The Murdoch family has had such a bad press recently that I keep remembering a visit to Dame Elisabeth, Rupert Murdoch’s mother, at her garden south of Melbourne, it must be ten years ago. Ten years ago she was only 93; at 103 she remains a central figure in the cultural and charitable life of Melbourne – and a passionate gardener.
We were introduced to her at a garden festival at Hatfield House by Marchioness Mollie. We went to tea with her a year or two later at Cruden Farm, the house her husband Keith gave her when they married in 1928. There was nothing formal about it; she put the kettle on and fetched a cake tin, then told us that she had just driven to Melbourne and back (she drove herself in a small car) to chair a meeting of one of her
charities. The garden, she said, was too big to walk round, so she drove us in her buggy, stopping every few yards to point out a plant with evident knowledge and relish. There was a lot of new planting going on around a recently-made lake.
You reach Cruden Farm down a long curving alley of Corymbia citriodora, the gum tree equivalent of Betula jacquemontii, but whiter of trunk and more sinuous. A Rugby goalpost, as it were, with hips. Tall trees shade the white clapboard house, one of them an oak I have never seen before or since, an evergreen with leaves rather like Quercus turneri but immensely tall and as deeply drooping as a weeping beech. Its name is Q. Firthii. I want one.
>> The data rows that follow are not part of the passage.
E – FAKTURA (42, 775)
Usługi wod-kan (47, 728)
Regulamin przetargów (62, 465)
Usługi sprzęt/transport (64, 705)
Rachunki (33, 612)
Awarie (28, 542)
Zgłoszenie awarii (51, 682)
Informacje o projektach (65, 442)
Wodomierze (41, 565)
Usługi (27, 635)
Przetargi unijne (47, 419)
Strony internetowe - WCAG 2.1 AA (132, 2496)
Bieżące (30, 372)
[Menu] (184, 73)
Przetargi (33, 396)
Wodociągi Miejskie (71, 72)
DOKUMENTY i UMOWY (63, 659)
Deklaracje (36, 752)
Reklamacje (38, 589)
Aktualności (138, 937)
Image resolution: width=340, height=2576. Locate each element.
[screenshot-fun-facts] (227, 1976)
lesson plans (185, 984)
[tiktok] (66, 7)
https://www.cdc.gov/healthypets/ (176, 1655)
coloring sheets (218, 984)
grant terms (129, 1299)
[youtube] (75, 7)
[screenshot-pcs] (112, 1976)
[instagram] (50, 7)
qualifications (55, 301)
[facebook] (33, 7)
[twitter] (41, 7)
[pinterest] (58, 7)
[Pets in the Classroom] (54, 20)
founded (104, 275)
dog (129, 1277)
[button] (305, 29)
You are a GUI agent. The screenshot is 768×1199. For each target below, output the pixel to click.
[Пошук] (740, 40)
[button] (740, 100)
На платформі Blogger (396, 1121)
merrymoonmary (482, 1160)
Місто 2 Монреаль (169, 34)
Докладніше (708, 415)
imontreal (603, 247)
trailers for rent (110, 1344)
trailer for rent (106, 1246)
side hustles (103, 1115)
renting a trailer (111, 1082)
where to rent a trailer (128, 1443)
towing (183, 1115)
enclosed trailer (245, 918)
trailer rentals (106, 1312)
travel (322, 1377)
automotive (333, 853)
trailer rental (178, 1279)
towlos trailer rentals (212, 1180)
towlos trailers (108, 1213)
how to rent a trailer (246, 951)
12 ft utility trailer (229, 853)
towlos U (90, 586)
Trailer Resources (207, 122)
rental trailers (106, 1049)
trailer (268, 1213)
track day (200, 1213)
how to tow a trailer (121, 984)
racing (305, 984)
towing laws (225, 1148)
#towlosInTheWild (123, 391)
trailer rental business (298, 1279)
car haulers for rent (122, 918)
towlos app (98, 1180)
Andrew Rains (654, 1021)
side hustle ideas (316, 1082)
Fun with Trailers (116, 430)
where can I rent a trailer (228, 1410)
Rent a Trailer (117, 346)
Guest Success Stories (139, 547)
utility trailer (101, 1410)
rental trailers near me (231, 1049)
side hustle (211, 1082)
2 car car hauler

Hydrangeas are stacked in tall banks round the house, their feet in a lush bed of agapanthus; blue and white the predominant colours.
But any memory of the planting is hazy beside my memory of the woman who was brought home here as a bride at 19 and has reigned in the garden (and in Melbourne) ever since. The innocent pursuits of philanthropy and gardening have occupied her for eighty years.